Friday, November 3, 2017

7:00 p.m.

Schroeder Family School of Business Administration Building, Smythe Lecture Hall, Room 170, University of Evansville Campus, 1800 Lincoln Ave, Evansville, IN

James MadisonSpeaker: James H. Madison

For over two centuries Hoosiers have struggled with challenges of race. There were times when African American Hoosiers could not vote, when the danger of lynching was real, when the Ku Klux Klan seemed right and necessary, when segregationists created schools, restaurants, and basketball tournaments for whites only.  Beginning in the1950s, Indiana reformers began a push toward equality that we know as the great civil rights movement.

Professor Madison’s lecture will focus on several flash points of challenge and change to spark thinking about race and about where we have been, where we are, and where we want to go as citizens in a changing world.

James H. Madison is the Thomas and Kathryn Miller Professor Emeritus of History, at Indiana University, Bloomington.
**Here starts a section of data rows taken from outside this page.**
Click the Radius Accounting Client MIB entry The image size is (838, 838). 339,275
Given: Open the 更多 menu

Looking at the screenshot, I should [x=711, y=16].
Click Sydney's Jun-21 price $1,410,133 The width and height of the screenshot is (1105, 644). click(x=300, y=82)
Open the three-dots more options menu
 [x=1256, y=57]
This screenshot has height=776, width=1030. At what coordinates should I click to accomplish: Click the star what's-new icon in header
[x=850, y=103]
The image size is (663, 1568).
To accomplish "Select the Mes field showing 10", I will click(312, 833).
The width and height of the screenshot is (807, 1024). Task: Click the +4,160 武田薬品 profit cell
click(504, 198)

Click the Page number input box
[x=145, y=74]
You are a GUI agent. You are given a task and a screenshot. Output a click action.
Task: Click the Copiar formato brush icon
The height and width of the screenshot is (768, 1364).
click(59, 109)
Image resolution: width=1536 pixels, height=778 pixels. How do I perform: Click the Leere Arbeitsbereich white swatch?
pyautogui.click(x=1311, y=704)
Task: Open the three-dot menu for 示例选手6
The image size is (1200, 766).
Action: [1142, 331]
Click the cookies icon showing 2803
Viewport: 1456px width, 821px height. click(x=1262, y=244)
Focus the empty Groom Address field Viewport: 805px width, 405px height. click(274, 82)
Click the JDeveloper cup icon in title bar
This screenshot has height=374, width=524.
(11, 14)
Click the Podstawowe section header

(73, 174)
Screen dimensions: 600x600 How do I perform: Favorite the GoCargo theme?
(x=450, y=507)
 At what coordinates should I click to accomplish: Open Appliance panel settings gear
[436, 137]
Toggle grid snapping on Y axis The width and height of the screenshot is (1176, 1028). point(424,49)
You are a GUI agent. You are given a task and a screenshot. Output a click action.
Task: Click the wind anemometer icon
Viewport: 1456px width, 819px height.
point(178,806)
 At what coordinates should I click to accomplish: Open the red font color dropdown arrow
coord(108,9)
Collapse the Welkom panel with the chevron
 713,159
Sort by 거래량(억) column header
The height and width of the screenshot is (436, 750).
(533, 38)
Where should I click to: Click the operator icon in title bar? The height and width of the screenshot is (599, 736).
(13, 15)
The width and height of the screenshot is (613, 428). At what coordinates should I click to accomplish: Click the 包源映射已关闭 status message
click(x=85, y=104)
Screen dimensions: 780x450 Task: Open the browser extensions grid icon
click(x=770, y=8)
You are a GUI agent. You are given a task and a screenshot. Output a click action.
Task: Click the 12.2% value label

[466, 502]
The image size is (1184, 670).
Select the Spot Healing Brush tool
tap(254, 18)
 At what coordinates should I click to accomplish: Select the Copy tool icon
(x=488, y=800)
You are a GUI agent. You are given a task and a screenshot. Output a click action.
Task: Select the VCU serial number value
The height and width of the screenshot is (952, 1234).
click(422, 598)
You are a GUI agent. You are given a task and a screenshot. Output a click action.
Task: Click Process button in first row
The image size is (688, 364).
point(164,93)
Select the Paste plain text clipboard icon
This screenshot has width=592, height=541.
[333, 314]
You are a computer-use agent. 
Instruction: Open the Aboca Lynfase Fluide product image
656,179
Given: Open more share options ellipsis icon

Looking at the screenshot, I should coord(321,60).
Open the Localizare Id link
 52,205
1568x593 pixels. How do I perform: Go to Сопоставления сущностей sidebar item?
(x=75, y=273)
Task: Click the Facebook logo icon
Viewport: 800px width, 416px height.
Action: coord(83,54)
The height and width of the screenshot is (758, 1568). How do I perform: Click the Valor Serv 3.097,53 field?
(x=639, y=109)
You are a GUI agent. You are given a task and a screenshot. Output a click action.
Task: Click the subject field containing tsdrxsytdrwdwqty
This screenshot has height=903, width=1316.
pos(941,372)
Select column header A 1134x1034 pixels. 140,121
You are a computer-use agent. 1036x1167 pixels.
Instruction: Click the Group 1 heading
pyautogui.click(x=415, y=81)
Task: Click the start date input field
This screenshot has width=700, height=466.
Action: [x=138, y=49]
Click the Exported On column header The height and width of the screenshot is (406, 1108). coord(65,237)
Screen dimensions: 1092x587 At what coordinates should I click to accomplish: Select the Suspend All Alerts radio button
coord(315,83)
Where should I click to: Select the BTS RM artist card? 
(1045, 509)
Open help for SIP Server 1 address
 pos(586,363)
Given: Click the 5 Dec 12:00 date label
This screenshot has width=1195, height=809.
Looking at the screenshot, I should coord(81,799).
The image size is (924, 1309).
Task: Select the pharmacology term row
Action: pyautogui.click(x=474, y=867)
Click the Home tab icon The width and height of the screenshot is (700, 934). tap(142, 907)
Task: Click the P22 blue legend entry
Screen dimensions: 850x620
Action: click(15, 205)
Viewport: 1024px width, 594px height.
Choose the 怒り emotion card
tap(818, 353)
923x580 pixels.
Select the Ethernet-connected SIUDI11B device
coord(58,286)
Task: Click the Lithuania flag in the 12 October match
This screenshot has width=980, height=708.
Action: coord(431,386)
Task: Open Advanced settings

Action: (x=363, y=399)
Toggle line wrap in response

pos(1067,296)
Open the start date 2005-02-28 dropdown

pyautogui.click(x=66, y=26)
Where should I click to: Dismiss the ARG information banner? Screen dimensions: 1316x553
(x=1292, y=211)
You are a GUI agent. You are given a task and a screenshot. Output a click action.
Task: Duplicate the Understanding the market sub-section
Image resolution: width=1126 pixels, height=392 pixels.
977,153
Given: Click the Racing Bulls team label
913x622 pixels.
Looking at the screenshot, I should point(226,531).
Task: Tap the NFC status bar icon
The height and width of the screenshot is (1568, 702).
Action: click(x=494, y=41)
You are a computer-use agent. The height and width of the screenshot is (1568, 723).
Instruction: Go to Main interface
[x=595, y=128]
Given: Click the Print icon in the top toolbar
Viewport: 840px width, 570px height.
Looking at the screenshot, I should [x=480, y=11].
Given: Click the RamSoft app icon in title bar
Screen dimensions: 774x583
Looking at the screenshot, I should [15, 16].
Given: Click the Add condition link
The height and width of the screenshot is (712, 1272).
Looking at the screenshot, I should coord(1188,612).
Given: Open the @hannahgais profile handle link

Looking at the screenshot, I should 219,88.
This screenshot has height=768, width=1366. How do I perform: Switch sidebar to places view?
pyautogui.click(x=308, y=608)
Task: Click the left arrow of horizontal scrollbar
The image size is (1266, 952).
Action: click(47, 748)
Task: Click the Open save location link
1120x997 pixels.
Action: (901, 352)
He is without doubt one of the most distinguished scholars to work in the field of Indiana History. An award winning teacher over four decades at IU, Jim is the author of several books, including Eli Lilly: A Life; A Lynching in the Heartland: Race and Memory in America; and Slinging Doughnuts for the Boys: An American Woman in World War II. He has taught as a Fulbright Professor in Japan and England and has served on the boards of Indiana Humanities and the Indiana Historical Society, as well as being a member of the Indiana Bicentennial Commission.

Professor Madison’s most recent book is the highly acclaimed bicentennial history of our state - Hoosiers: A New History of Indiana; it is the basis for an Emmy-awarded PBS documentary on Indiana’s history.